── Available data ──
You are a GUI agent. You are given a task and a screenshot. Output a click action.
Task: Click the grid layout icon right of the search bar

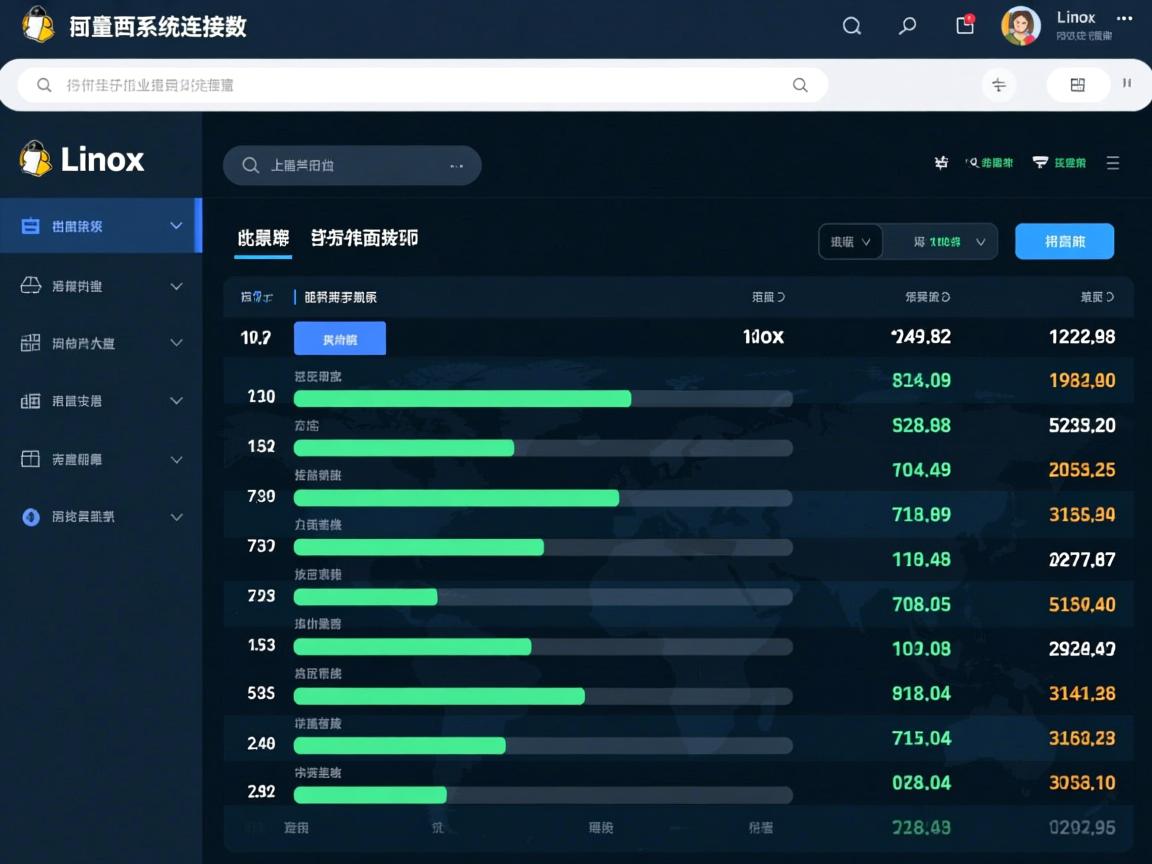[1077, 85]
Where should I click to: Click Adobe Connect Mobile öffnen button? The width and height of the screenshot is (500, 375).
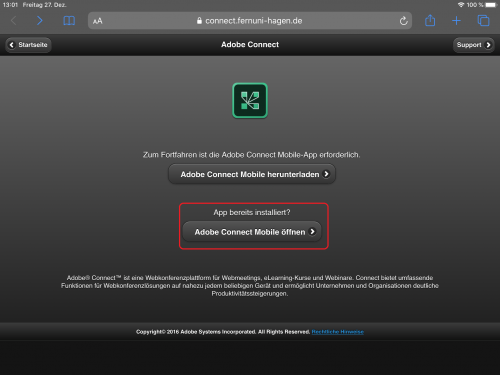pyautogui.click(x=252, y=232)
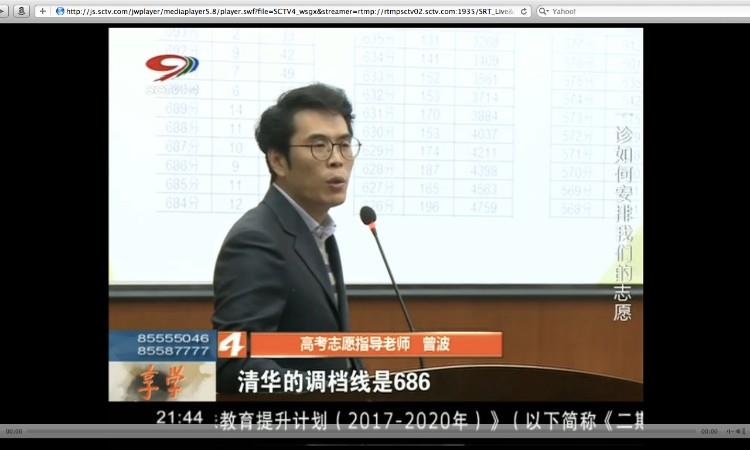The width and height of the screenshot is (750, 450).
Task: Mute the player with the volume icon
Action: click(730, 431)
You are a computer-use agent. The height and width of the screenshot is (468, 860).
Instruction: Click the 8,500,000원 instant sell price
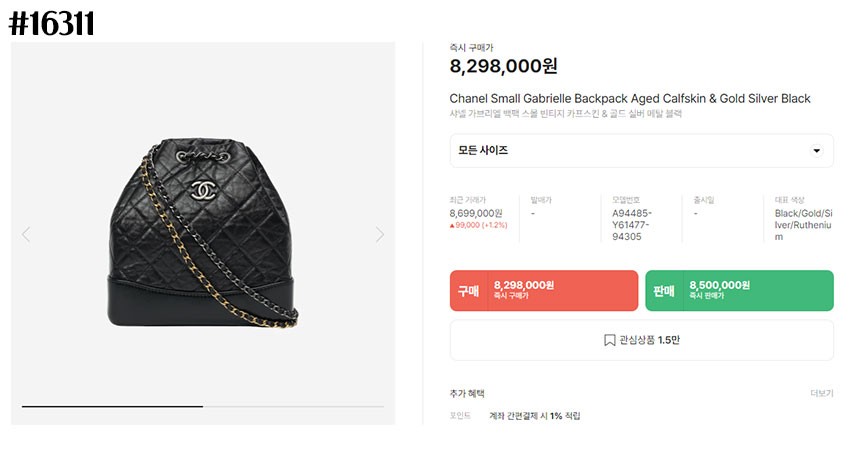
───
▸ **Work instruction**: Every line of the entries above that includes "agent" should be copied.

▸ **Task answer**:
You are a GUI agent. You are given a task and a screenshot. Output a click action.
You are a computer-use agent. The height and width of the screenshot is (468, 860).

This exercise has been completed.